Friday, October 10, 2003
Since June 1992, I have written six novels, sixty or so short stories, a handful of chapbooks, and forty-five comic scripts. All of these have been sold (at least once) and published. In the space of only eleven years. Oh, and you have to squeeze Death's Little Sister in there somewhere, as well. It's no wonder that I'm beginning to wonder if I've anything left to say. I didn't even count the hundreds of thousands of words that have gone into this blog since Nov. '01. The circuitous road between The Five of Cups and Murder of Angels. My trail (and trials) of broken sentences. In that eleven-year period, I can discern at least three people I have been, two discarded and the third speaking now to you. I'm not the unspeakably angry person who wrote The Five of Cups, nor am I quite the NeoVictorian, quasi-Romantic who wrote the stories of Tales of Pain and Wonder. I am the confused woman who wrote Murder of Angels, and Waycross, and Low Red Moon, and "Riding the White Bull," and "La Peau Verte." Searching for the next incarnation, and I may have found her already, sure, but one can never be too careful about these things. I do not know how common it is that writers reinvent themselves this way. Wait. I don't think it's an issue of me reinventing myself as a writer, per se, but, rather, as a person. And then there's the inevitable reflection of that reinvention in my work.
I'm not even sure if it's something that I do on purpose.
This me, the "present" me, writing these words for you on this cloudy October afternoon, would appall the me who wrote Threshold, who would have annoyed the hell out of the me who wrote Silk.
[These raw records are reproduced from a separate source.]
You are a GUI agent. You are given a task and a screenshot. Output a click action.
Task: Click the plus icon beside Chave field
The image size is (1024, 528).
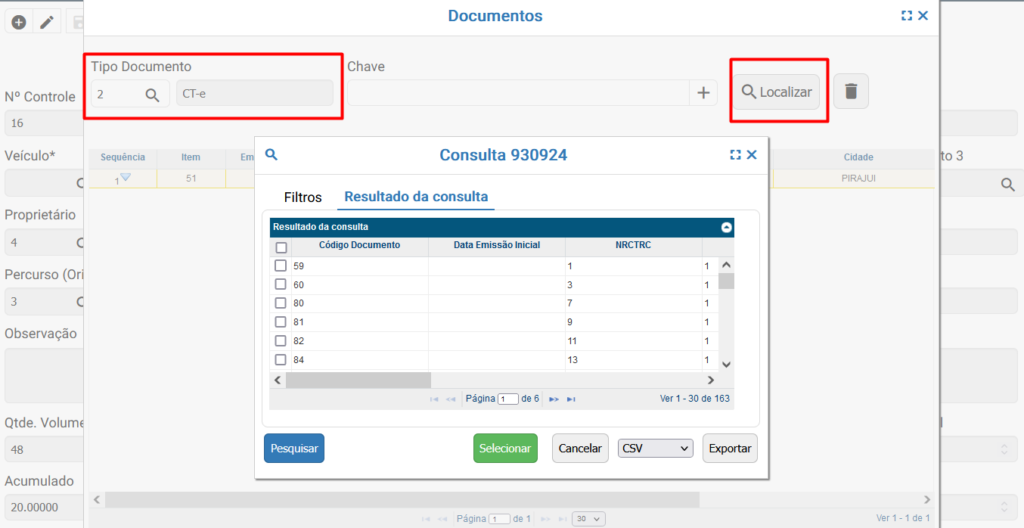coord(703,93)
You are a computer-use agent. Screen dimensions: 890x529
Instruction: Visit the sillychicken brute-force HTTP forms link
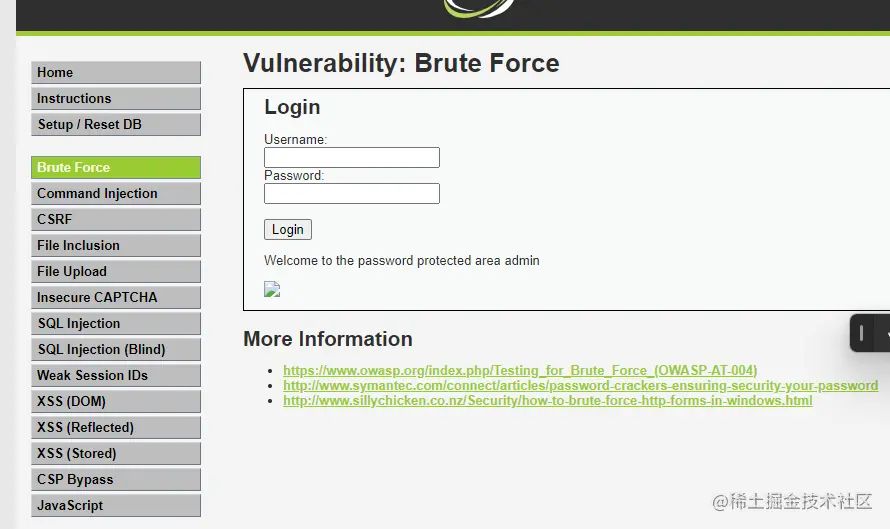click(x=547, y=401)
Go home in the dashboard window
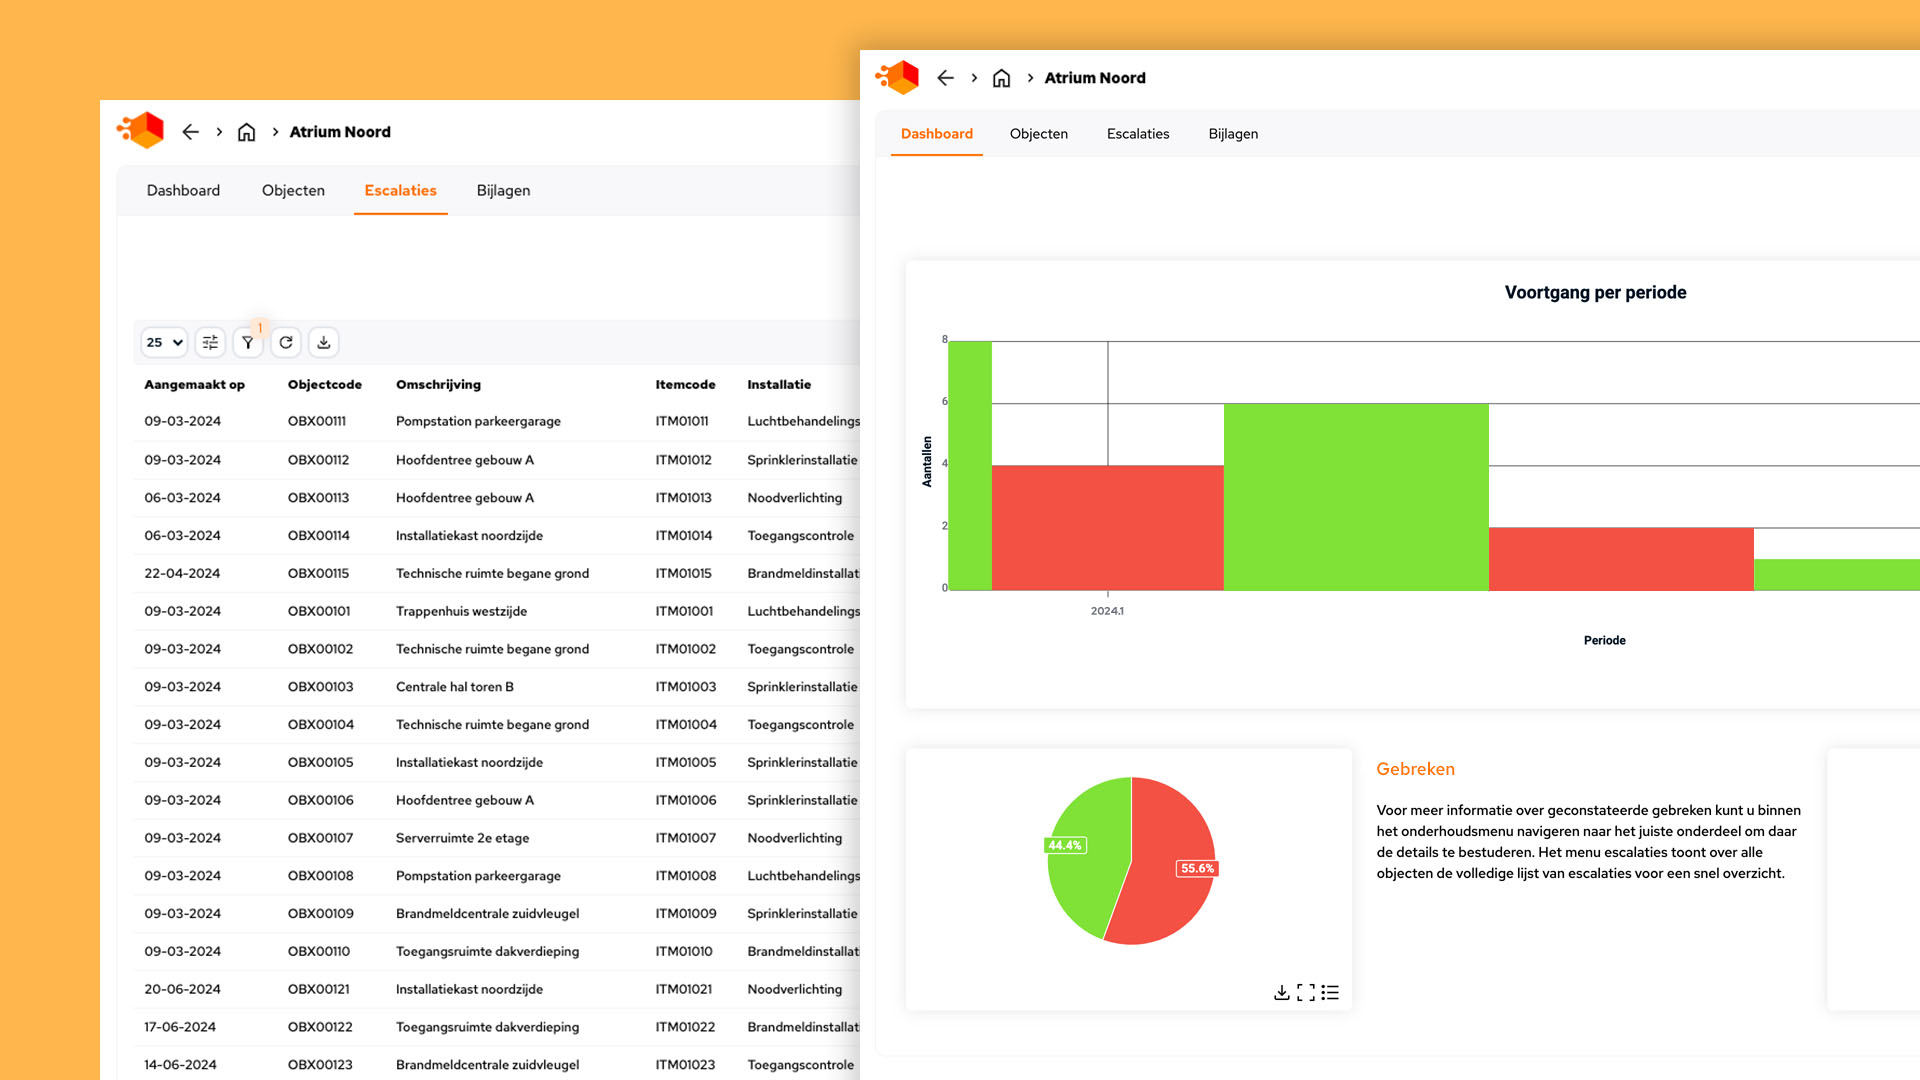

At least for me, this me, there is no distinction between Me and The Work (convenient, that phrase — "The Work" — it appears in most contracts I've signed). I am what I write. I was The Five of Cups and Silk. Then I was all those songs I wrote for DLS and I was the stories about Jimmy DeSade and Salmagundi and the Children of the Yard. A little later, I was Threshold and the last few issues of The Dreaming, and there was an air of transition in there. Shift again, and this is me, and near as I can tell, clutching at straws in the dark, slipping on wet shingles, I'm all these unbound pages of Murder of Angels and the science-fiction stories I'll write this winter and the unfinished screenplay for Threshold.
I expect I'm making too much of this. I have a talent for exaggeration. Maybe it comes with the territory.
But I do feel peculiarly out of focus these days, this past couple of years, and I expect it to begin to manifest itself in what I write. There was once clean definition. Now there is a kaliedoscopic turmoil. Surely it will show.